→ **Work instructions**
Locate every line in the rows below that includes the word "button" and copy each of those lines.

Stored records:
────────

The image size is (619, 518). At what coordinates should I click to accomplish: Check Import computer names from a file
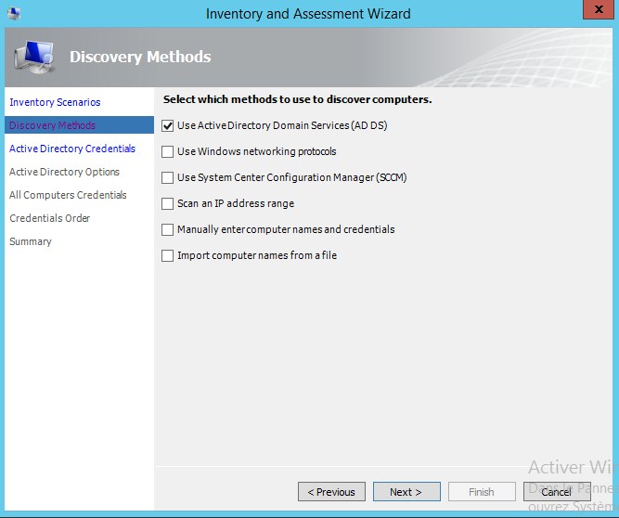pyautogui.click(x=168, y=255)
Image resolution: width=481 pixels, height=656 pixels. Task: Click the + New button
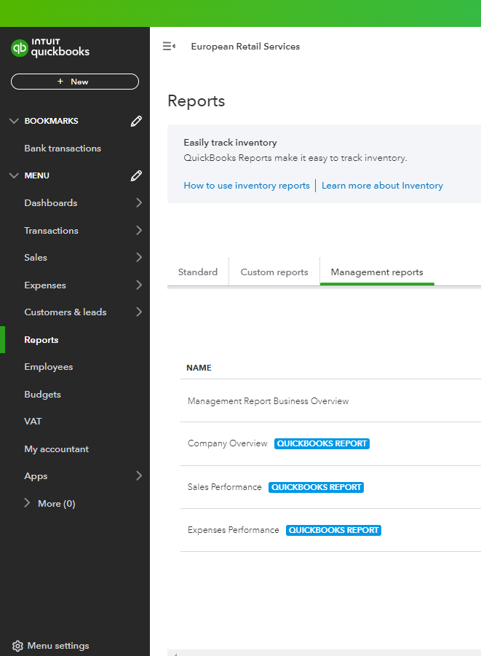click(x=74, y=82)
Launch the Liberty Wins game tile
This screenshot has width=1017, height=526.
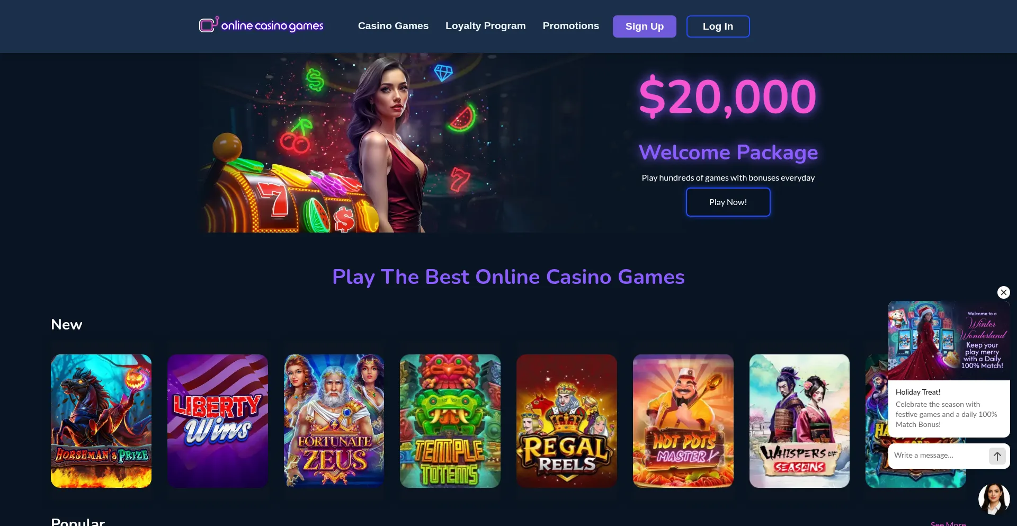218,421
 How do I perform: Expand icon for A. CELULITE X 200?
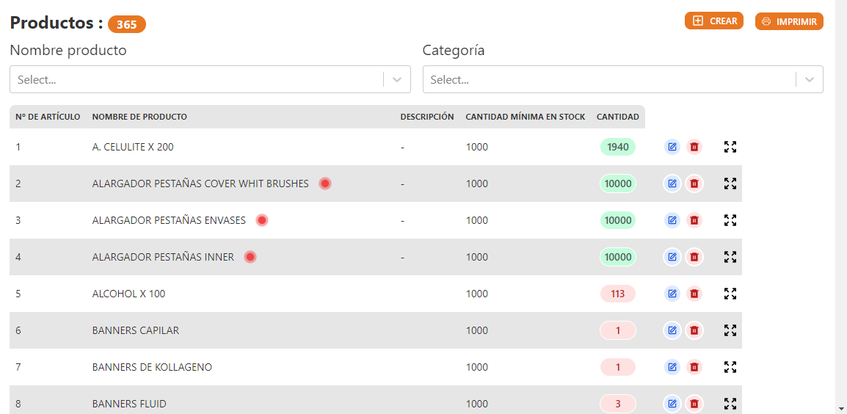730,147
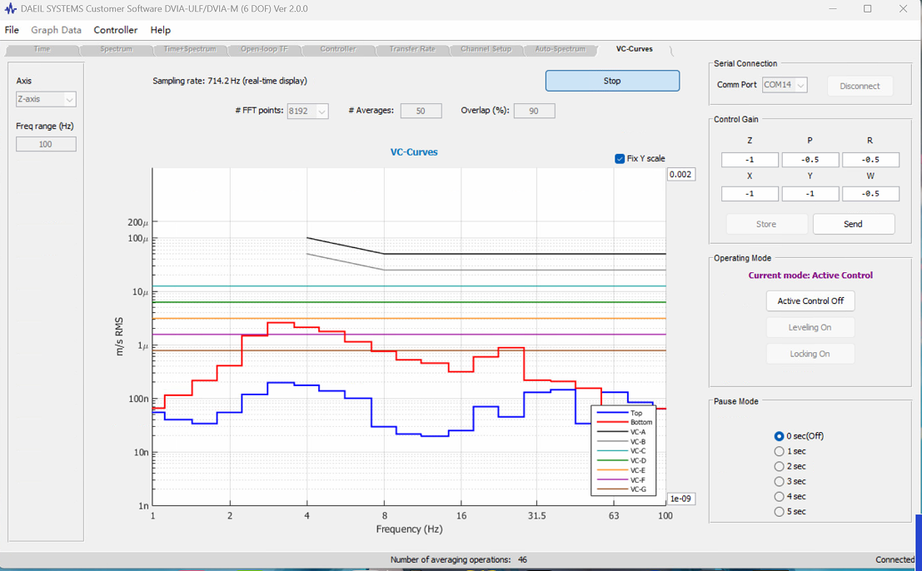Viewport: 922px width, 571px height.
Task: Expand the Axis Z-axis dropdown
Action: click(46, 99)
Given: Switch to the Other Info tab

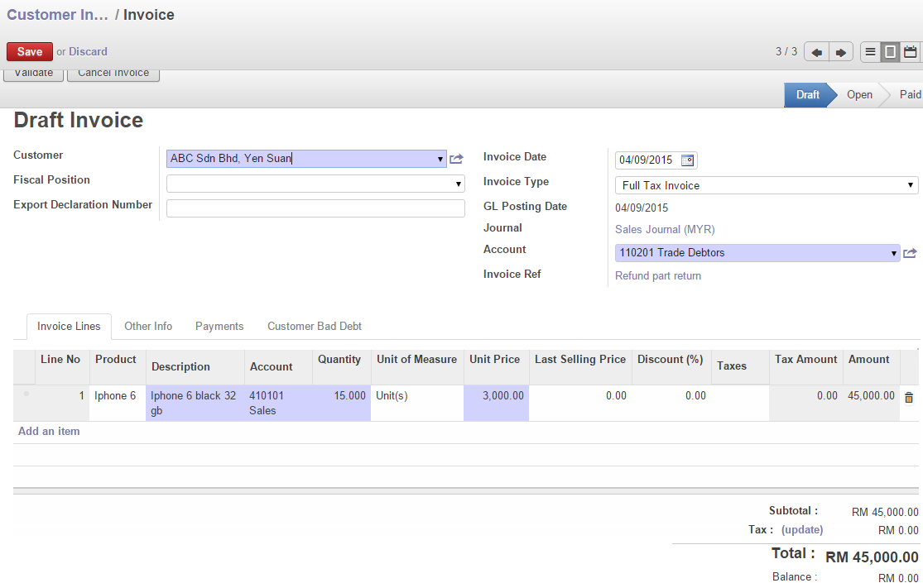Looking at the screenshot, I should click(148, 326).
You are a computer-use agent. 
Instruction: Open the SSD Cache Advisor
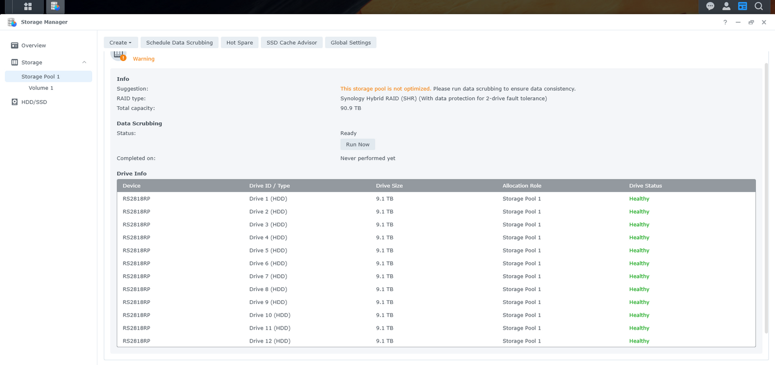click(292, 43)
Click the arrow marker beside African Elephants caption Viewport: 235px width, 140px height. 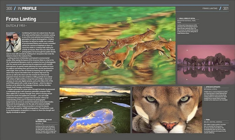pyautogui.click(x=204, y=87)
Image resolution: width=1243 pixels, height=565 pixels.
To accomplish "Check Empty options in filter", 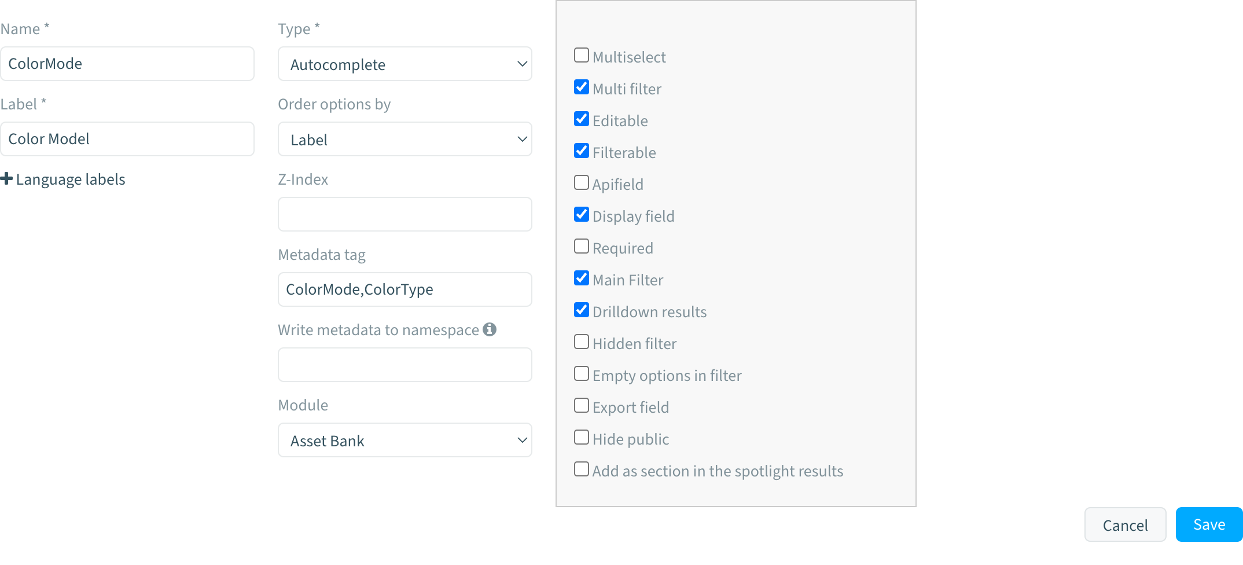I will pos(581,373).
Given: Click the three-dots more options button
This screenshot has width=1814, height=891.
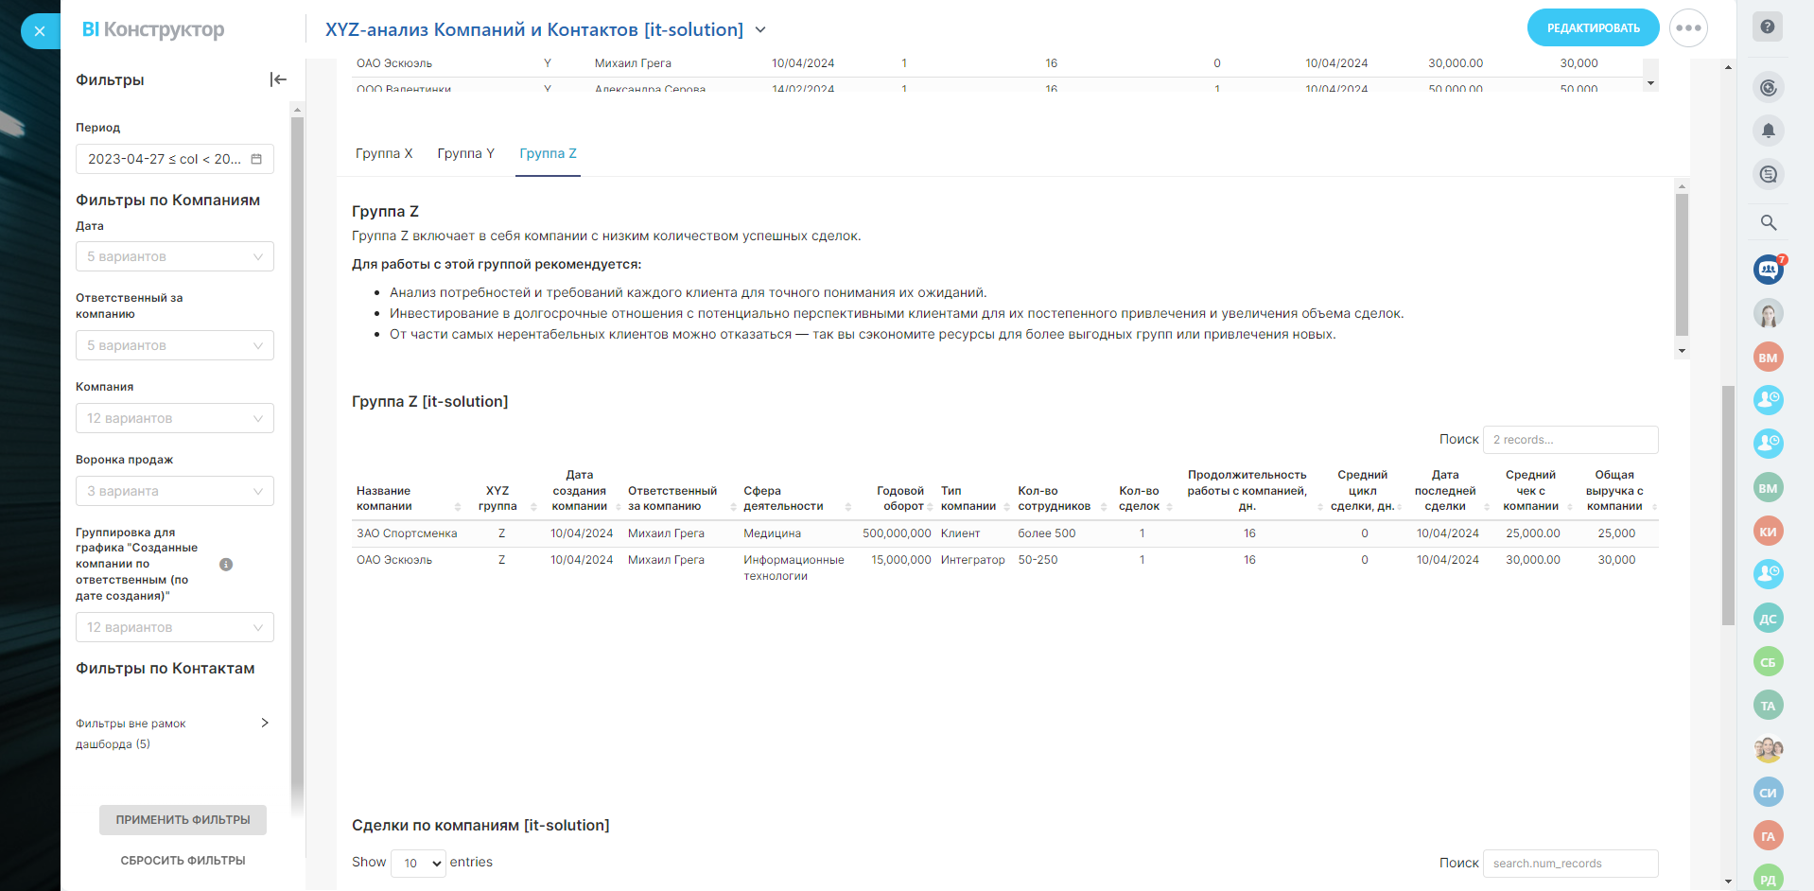Looking at the screenshot, I should click(x=1688, y=28).
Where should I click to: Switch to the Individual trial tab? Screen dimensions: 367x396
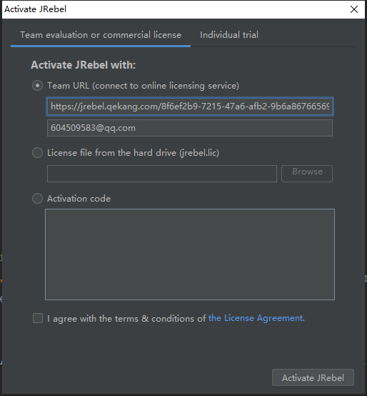(x=229, y=35)
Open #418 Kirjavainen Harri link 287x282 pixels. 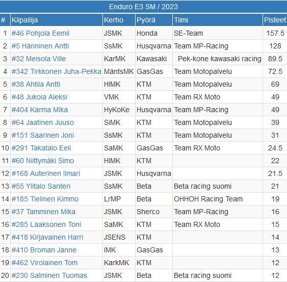click(x=47, y=237)
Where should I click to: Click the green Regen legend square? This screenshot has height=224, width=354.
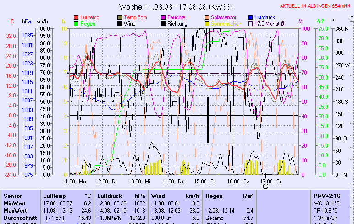pyautogui.click(x=76, y=23)
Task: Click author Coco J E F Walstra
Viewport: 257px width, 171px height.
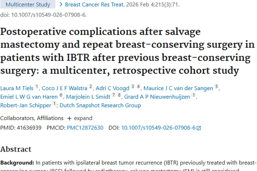Action: pyautogui.click(x=64, y=88)
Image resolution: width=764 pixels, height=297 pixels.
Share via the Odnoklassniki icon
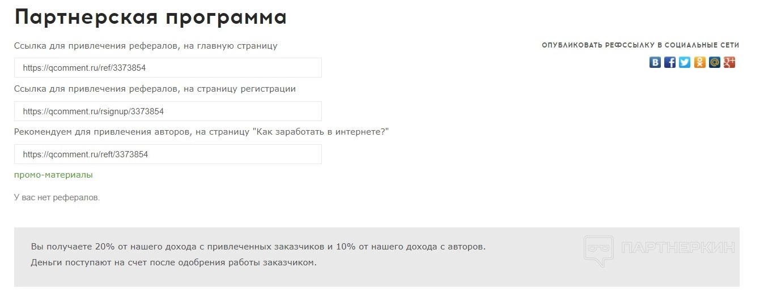tap(700, 62)
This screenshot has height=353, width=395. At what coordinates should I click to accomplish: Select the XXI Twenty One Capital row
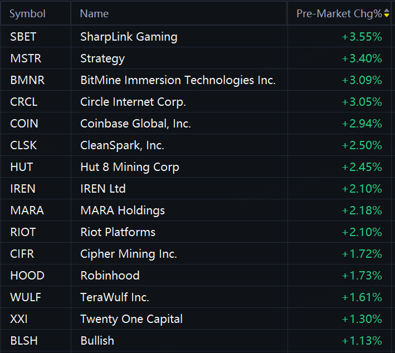[131, 319]
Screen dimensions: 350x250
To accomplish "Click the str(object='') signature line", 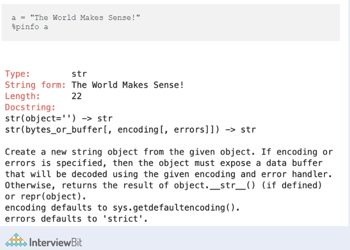I will pos(59,119).
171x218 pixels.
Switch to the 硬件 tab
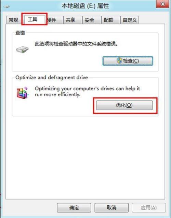click(54, 20)
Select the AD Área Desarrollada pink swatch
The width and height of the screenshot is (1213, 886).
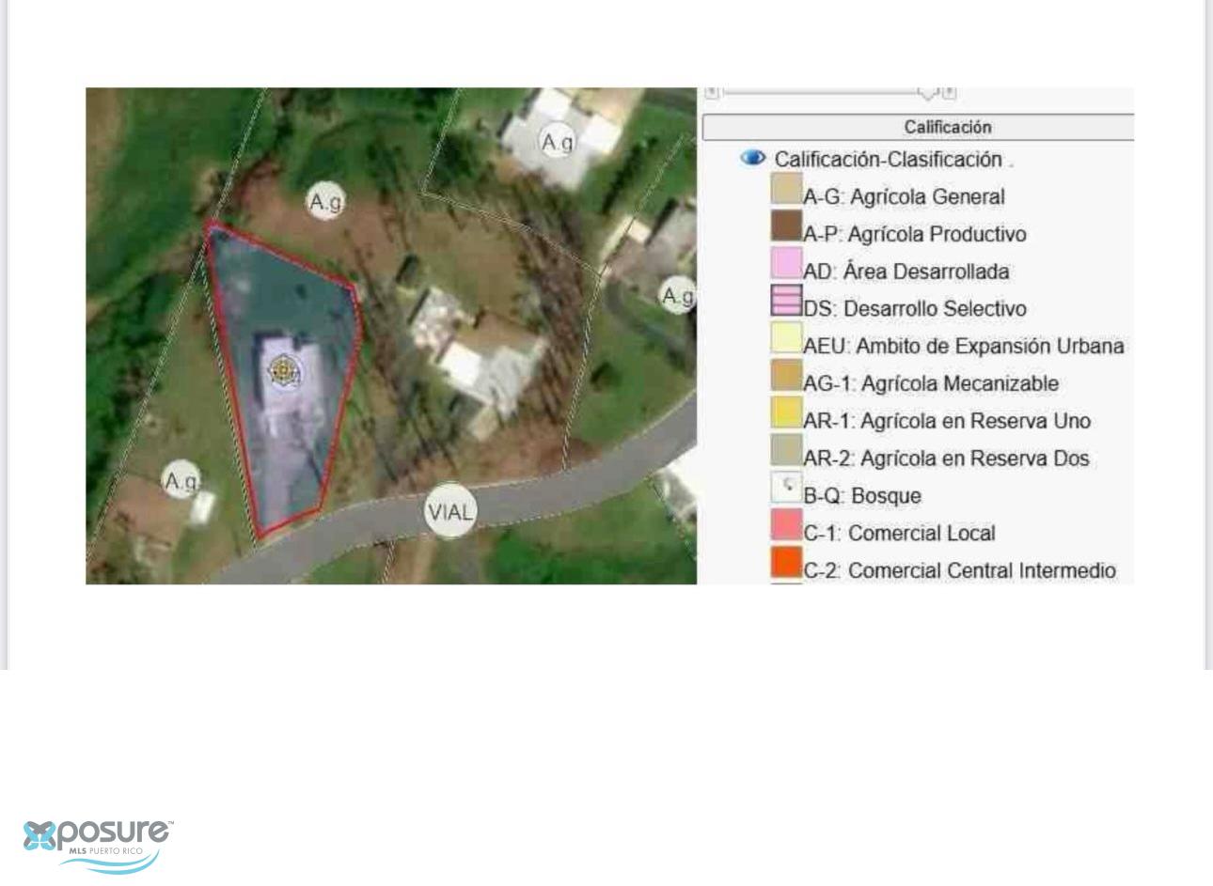pos(786,263)
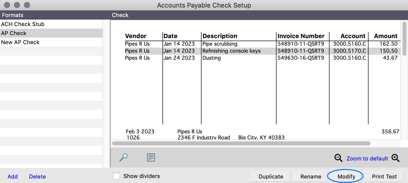408x183 pixels.
Task: Click the Print Test button
Action: [384, 176]
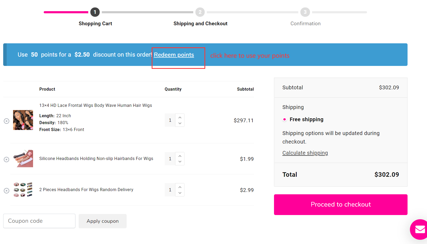Screen dimensions: 427x244
Task: Increase quantity of the Lace Frontal Wig
Action: coord(180,117)
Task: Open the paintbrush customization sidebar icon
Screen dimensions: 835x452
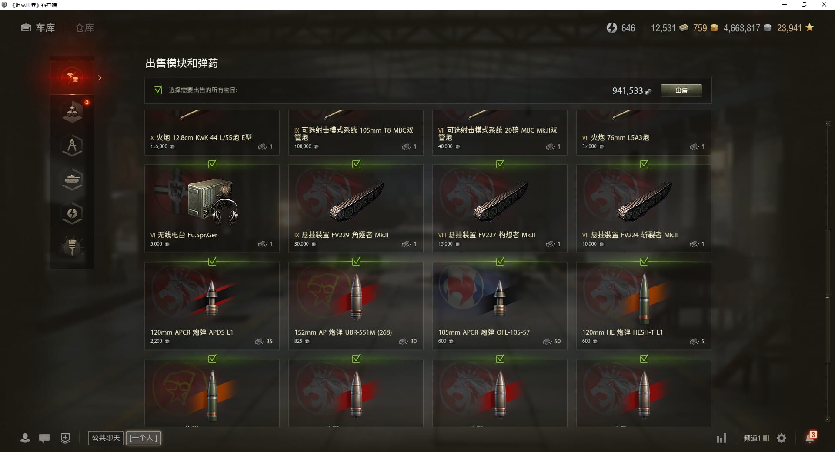Action: point(72,247)
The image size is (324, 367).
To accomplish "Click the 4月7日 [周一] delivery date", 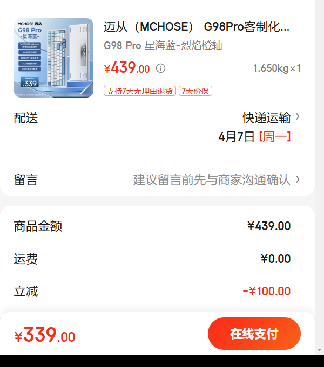I will (x=255, y=137).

────────

→ **Result for this task**
Image resolution: width=481 pixels, height=656 pixels. Task: Click the + New button
Given: Click the three-dots more options button
Task: Click the Print Test button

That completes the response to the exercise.